(Rows showing where targets appear)
<<<<

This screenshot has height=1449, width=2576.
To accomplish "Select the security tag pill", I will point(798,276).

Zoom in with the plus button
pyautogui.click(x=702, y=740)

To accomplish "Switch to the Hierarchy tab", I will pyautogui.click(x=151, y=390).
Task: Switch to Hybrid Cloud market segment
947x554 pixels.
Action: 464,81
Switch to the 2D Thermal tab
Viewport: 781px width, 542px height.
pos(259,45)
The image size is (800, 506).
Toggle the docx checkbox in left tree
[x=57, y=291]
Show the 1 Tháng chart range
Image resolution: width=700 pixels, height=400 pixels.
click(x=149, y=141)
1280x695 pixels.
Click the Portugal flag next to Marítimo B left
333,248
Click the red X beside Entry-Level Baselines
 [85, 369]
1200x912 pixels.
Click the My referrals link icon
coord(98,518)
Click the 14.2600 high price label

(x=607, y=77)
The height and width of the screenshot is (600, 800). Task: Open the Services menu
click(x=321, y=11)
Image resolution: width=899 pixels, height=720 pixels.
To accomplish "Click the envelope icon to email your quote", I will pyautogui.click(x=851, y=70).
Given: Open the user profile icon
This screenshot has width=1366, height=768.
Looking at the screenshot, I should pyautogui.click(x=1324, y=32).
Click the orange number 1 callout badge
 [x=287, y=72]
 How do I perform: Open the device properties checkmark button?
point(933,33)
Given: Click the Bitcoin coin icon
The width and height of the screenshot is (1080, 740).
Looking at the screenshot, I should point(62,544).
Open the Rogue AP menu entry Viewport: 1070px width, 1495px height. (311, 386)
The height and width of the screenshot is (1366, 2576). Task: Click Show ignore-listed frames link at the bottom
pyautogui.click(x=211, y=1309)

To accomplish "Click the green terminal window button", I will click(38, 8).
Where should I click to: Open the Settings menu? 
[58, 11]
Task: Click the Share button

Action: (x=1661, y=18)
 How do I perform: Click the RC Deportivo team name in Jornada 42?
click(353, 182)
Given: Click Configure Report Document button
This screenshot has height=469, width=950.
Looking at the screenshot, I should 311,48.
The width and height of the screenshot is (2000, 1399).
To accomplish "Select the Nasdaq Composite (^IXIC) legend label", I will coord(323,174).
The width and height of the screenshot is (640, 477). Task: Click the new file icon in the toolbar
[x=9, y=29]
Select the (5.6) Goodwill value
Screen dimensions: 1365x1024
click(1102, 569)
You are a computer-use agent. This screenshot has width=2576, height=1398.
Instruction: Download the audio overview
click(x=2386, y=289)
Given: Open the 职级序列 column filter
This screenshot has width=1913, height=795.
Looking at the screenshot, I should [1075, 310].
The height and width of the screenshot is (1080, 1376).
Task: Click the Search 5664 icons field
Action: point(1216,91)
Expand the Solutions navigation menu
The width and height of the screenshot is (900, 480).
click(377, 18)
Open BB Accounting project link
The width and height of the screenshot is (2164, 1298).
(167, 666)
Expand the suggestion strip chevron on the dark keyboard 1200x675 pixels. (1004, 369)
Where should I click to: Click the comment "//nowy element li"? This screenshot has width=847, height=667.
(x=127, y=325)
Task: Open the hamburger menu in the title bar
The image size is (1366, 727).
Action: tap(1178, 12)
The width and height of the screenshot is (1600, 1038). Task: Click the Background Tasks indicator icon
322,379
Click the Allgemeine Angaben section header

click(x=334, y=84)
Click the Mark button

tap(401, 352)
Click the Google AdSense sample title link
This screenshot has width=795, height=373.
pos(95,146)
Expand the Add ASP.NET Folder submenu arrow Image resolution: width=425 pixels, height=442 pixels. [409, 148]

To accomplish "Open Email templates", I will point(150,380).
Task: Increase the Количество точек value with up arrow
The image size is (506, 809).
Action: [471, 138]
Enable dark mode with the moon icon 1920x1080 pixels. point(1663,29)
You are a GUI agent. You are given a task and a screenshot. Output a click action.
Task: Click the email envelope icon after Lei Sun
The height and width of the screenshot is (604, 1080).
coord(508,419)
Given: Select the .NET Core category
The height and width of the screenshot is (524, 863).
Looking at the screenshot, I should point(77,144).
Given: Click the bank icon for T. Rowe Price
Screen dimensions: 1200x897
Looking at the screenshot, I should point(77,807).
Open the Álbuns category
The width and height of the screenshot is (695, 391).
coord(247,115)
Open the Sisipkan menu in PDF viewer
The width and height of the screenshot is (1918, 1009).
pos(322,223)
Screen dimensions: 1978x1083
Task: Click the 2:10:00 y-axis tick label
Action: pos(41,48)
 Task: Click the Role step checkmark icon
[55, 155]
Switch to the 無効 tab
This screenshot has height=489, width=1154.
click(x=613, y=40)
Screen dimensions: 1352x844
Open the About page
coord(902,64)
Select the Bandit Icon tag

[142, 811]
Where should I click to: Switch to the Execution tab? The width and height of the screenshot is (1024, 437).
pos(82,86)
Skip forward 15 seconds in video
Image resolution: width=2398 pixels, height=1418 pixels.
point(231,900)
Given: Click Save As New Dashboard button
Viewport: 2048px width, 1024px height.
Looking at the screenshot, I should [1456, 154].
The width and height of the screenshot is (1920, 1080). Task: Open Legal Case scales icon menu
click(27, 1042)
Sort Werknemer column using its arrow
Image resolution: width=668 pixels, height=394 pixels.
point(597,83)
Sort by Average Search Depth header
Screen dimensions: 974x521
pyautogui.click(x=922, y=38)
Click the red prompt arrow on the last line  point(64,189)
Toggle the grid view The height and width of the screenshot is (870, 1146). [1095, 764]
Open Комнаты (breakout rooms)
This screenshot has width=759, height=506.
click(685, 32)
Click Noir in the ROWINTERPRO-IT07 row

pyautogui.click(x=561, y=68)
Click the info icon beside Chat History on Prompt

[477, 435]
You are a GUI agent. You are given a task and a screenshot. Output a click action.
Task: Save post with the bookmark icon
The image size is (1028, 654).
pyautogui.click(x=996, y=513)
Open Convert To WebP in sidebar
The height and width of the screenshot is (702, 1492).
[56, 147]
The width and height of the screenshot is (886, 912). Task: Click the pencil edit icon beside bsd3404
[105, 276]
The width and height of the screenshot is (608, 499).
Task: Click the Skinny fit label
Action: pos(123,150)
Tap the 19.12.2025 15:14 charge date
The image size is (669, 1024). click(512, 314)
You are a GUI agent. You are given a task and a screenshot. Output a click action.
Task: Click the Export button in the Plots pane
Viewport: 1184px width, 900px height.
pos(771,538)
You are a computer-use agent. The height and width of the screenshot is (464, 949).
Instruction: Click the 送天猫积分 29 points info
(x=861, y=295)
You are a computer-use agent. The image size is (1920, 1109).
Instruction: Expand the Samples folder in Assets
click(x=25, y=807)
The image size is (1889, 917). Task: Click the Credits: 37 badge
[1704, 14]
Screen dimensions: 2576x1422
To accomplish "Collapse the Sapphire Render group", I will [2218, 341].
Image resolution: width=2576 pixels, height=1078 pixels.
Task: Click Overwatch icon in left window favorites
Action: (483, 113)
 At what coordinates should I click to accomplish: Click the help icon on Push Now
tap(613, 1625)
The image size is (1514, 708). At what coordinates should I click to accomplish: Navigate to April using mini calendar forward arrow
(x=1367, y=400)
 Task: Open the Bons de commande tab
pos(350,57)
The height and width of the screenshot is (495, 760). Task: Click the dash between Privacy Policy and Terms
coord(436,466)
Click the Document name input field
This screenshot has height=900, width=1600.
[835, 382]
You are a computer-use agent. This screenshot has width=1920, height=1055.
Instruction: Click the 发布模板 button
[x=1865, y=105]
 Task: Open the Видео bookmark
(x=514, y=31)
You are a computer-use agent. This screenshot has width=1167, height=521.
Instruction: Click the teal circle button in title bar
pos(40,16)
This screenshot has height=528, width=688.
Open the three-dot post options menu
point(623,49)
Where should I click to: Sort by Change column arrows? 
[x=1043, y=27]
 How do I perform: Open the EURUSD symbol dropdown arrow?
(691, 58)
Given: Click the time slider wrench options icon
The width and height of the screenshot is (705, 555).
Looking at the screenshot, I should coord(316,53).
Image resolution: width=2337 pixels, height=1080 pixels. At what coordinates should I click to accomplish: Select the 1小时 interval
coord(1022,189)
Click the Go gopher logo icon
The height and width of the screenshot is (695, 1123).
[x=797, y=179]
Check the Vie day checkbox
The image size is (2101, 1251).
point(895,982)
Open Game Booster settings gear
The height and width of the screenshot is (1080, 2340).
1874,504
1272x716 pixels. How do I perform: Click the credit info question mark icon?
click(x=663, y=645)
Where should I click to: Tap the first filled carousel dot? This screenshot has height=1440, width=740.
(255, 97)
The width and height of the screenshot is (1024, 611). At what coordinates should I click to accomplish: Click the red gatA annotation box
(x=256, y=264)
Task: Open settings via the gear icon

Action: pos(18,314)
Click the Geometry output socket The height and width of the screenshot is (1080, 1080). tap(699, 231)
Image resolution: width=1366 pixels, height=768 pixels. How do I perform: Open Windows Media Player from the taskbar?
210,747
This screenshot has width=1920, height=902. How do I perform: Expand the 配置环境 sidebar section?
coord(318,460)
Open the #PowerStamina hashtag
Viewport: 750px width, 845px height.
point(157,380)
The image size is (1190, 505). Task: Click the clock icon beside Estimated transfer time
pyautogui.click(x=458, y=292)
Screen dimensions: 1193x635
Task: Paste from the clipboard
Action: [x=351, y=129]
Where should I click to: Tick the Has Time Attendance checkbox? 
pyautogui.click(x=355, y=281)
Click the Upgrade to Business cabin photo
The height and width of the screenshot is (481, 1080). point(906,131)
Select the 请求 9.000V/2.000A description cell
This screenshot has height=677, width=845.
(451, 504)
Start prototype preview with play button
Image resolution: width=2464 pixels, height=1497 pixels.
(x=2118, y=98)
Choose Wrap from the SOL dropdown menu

>>>>

▶ _Written problem_
Copy the records word for word, starting at the first line and ending at the line that contains "Looking at the screenshot, I should point(62,544).".

▶ _The response_
This screenshot has height=1449, width=2576.
To accomplish "Select the security tag pill", I will point(798,276).

Zoom in with the plus button
pyautogui.click(x=702, y=740)

To accomplish "Switch to the Hierarchy tab", I will pyautogui.click(x=151, y=390).
Task: Switch to Hybrid Cloud market segment
947x554 pixels.
Action: 464,81
Switch to the 2D Thermal tab
Viewport: 781px width, 542px height.
pos(259,45)
The image size is (800, 506).
Toggle the docx checkbox in left tree
[x=57, y=291]
Show the 1 Tháng chart range
Image resolution: width=700 pixels, height=400 pixels.
click(x=149, y=141)
1280x695 pixels.
Click the Portugal flag next to Marítimo B left
333,248
Click the red X beside Entry-Level Baselines
 [85, 369]
1200x912 pixels.
Click the My referrals link icon
coord(98,518)
Click the 14.2600 high price label

(x=607, y=77)
The height and width of the screenshot is (600, 800). Task: Open the Services menu
click(x=321, y=11)
Image resolution: width=899 pixels, height=720 pixels.
To accomplish "Click the envelope icon to email your quote", I will pyautogui.click(x=851, y=70).
Given: Open the user profile icon
This screenshot has width=1366, height=768.
Looking at the screenshot, I should pyautogui.click(x=1324, y=32).
Click the orange number 1 callout badge
 [x=287, y=72]
 How do I perform: Open the device properties checkmark button?
point(933,33)
Given: Click the Bitcoin coin icon
The width and height of the screenshot is (1080, 740).
Looking at the screenshot, I should point(62,544).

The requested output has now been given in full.